* Assigned task
Each line of the listing that includes the string "will" is to be identified and copied.

───── Exercise data

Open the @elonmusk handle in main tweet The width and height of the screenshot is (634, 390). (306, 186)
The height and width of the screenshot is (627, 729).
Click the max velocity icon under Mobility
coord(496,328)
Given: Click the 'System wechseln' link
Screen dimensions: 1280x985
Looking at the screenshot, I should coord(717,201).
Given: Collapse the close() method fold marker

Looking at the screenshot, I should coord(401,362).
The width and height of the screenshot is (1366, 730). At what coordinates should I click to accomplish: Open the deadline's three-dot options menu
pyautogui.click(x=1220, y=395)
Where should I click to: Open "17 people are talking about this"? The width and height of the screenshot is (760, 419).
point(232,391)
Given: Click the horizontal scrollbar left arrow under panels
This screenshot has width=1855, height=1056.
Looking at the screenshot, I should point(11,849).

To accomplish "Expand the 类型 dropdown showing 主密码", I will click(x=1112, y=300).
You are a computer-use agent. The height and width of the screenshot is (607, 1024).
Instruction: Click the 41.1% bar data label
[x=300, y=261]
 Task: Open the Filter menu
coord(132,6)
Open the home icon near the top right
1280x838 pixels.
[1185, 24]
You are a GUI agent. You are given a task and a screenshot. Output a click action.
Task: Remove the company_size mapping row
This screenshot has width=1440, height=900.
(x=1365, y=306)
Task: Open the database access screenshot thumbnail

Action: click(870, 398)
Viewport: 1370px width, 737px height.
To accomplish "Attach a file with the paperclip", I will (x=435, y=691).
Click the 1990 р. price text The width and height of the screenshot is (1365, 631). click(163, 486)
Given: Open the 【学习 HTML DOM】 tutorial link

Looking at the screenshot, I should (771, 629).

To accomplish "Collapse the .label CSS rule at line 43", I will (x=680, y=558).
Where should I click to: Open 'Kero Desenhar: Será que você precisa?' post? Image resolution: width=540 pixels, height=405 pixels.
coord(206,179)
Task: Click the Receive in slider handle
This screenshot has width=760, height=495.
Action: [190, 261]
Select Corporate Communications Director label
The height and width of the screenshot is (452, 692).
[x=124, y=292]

──────────

* Output for this exercise
To accomplish "Expand the 类型 dropdown showing 主密码", I will click(x=1112, y=300).
To accomplish "Attach a file with the paperclip", I will (x=435, y=691).
To accomplish "Collapse the .label CSS rule at line 43", I will (x=680, y=558).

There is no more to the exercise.